Veronica’s Position sounds like a fantastic show. Can you give us a little more info as to what it’s about?
It is fantastic – and fabulous, too! Set in a swanky Washington, D.C. hotel room in 1990, Veronica’s Position is a comedy about a pair of twice-married and twice-divorced movie stars who reluctantly reunite to perform in a play and who end up in the middle of a political storm involving a controversial gay photographic artist. Any resemblance between my characters and Elizabeth Taylor, Richard Burton, artist Robert Mapplethorpe, and Senator John Warner is, of course, purely coincidental.
And it’s making its South Florida premier at Island City Stage, correct? How exciting is that to you?
On a scale of 1-10, about 12. Last summer, Island City Stage included two of my short comedies, Defenders of the Tender Gender Bender and The Crass Menagerie, in Shorts Gone Wild. I was very pleased with the results. Also, I have been a big fan of director Michael Leeds ever since I saw his witty and stylish production of Swingin’ On a Star on Broadway.
Are you a South Florida native?
I am not a Florida native, but I have been to Florida over a dozen times and have become very fond of the state. City Theatre has presented several of my short comedies in Summer Shorts, and I had three plays premiere at the Key West Theatre Festival.
What do you hope audiences take away from this show?
Mostly, I am hoping that audiences will leave exhausted from laughing.
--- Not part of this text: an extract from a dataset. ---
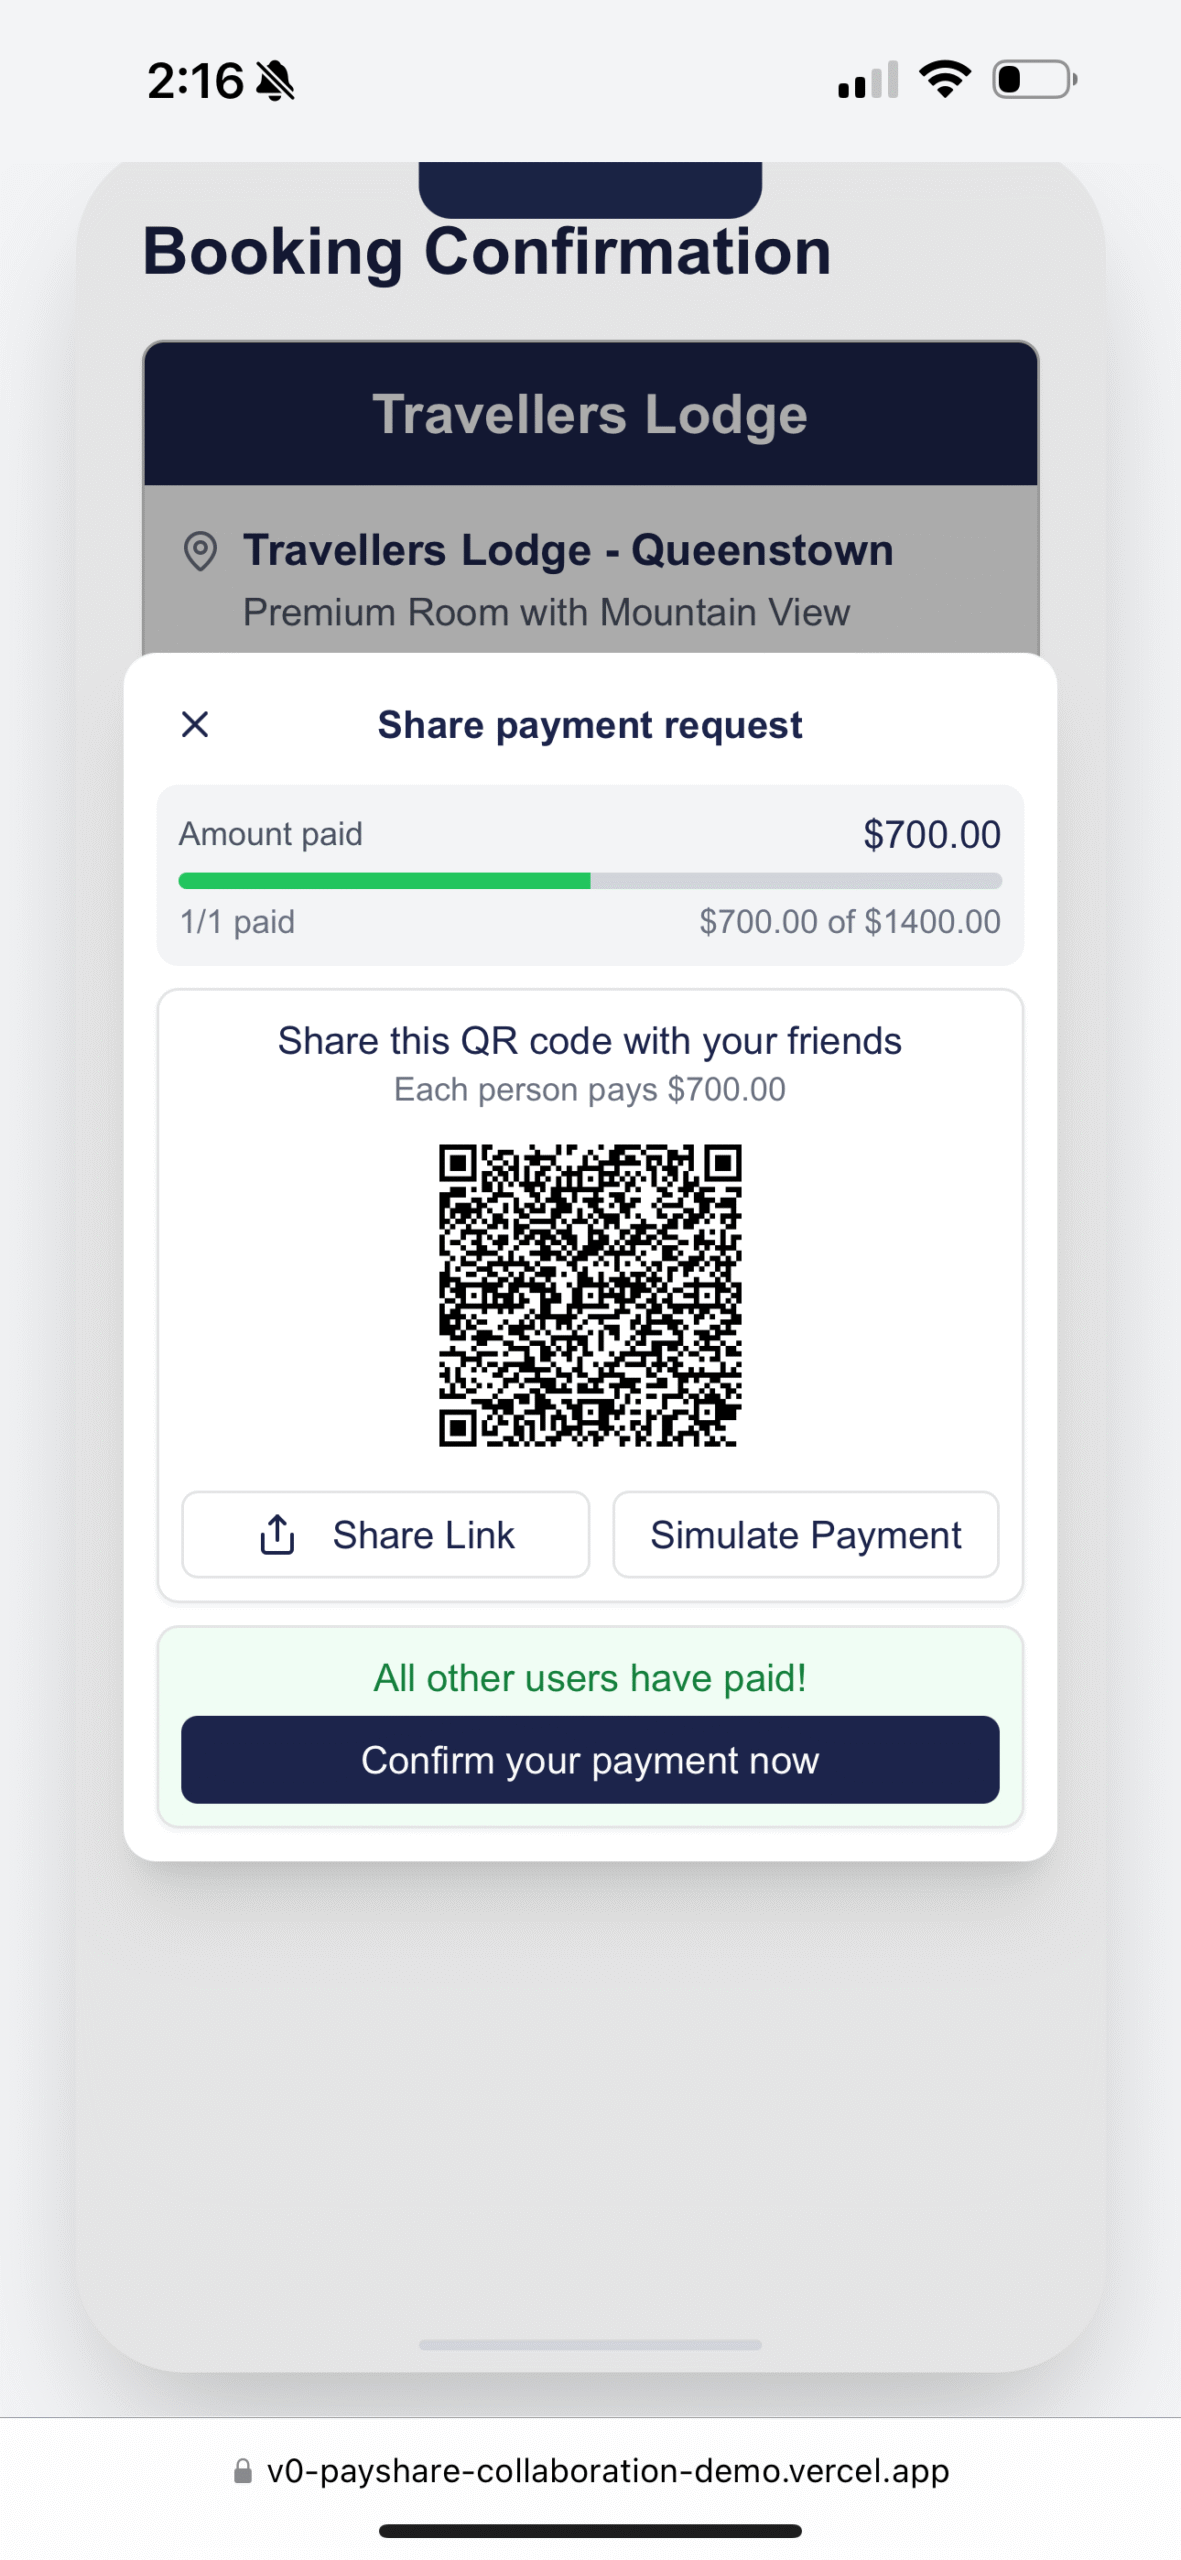Tap the Wi-Fi status icon
This screenshot has height=2560, width=1181.
pos(945,79)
There are probably as many laughs in this play as in anything I have ever written.
What inspired you to write this show?
Years ago, I met someone who worked on the ill-fated Broadway revival of Private Lives with Elizabeth Taylor and Richard Burton. When she told me what the experience was like, I thought, “Now that would make a good comedy.” However, it was just a situation and not a story. But I kept thinking about the characters over time, and one night, much to my surprise, they started arguing about Robert Mapplethorpe, the controversial photographic artist. Suddenly the play had a little more meat on it, and I was able to develop the story from there.
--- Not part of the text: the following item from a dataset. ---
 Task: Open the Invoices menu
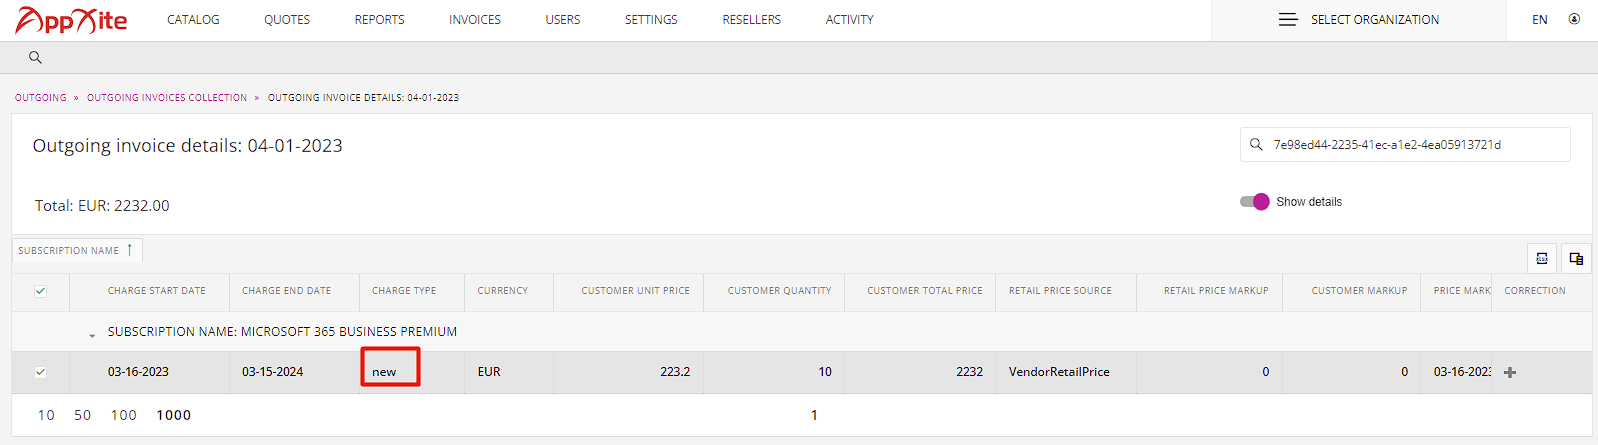point(475,19)
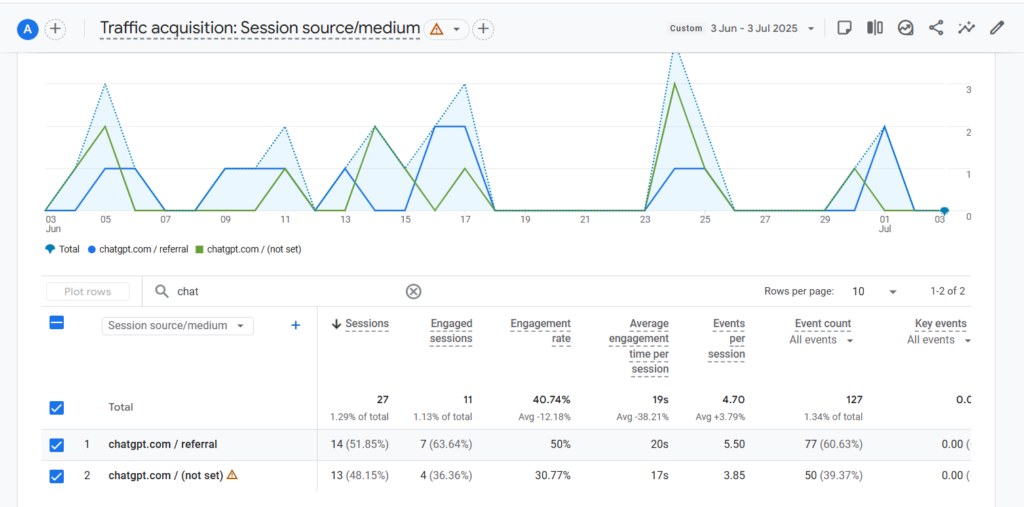1024x507 pixels.
Task: Open the Session source/medium dimension dropdown
Action: coord(178,325)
How did the writing process go for you? How long did it take for you to finish the piece?
It usually takes me about a year to write a full-length play, but that “year” is usually spread out over several years. I spend a lot of time mulling about a play and making oodles of notes before I start writing “Act One, Scene One.” It usually only takes about a month to write a first draft, but then there are many drafts that follow.
What is your goal as a playwright?
My primary goal is to engage the audience and take them on a fun ride. Since I generally write comedies, that is a challenging goal. I also hope to move audiences and give them something to think about – without ever preaching to them.
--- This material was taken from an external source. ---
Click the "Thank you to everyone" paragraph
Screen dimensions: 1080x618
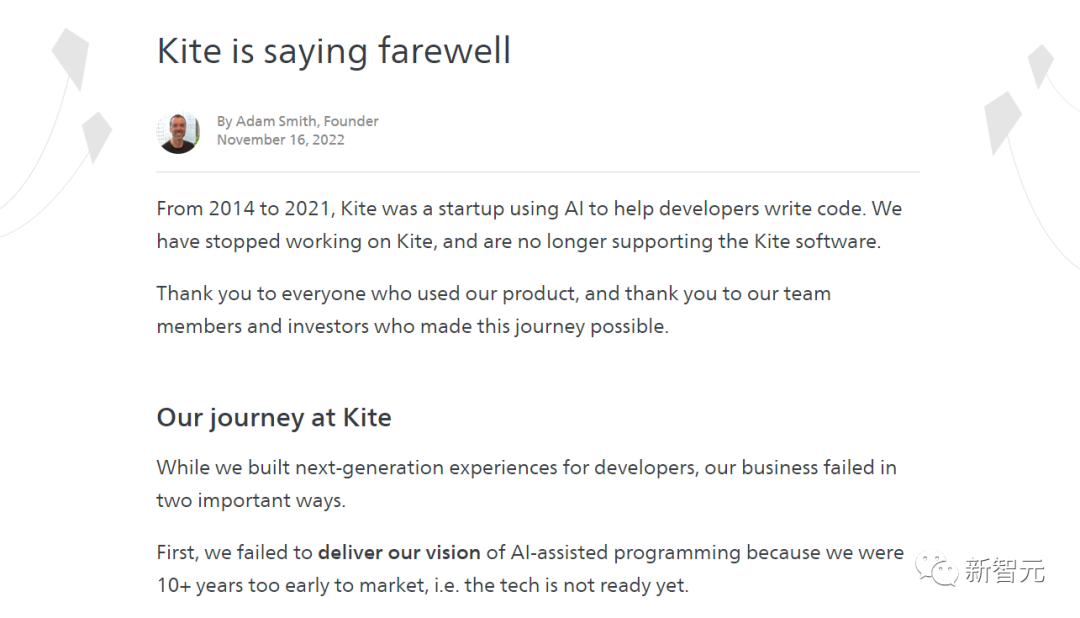(x=494, y=293)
So, you lean more towards comedy than drama?
All my plays have humor in them, but I let the story dictate how much. Sometimes I just want a play to be as funny and fun as possible. In other plays, I want every moment to be real and believable and to unearth the humor in human situations. Veronica’s Position is probably in the middle of this spectrum; it is a heightened world, I felt like I was channeling the voice of Noel Coward at times, but I also think there is substance in the issues at the heart of the play.
Without giving anything away, is there a part within the show that is your absolute favorite?
Yes [laughs]. I will leave it at that.
Do you have any upcoming projects we should be on the lookout for?
Thanks for asking! Two projects are coming up. On the other side of Florida in late September 2019, Theatre Conspiracy in Fort Myers will produce my comedy, Engagement Rules, winner of their 2019 New Play Contest. The play is about an unplanned pregnancy which creates a rupture in a relationship. It is one of my more serious works, but I have still worked hard to find the honest and very human humor in the story. Meanwhile, I have begun performing my first one-person show, which has become quite an adventure. It’s a Beautiful Wound is about my journey in underground therapy with psychedelics. So far, I have performed it in New York, New Jersey, Connecticut, and Arizona, and I will be performing it around the country over the rest of the year. I would love to bring it to South Florida!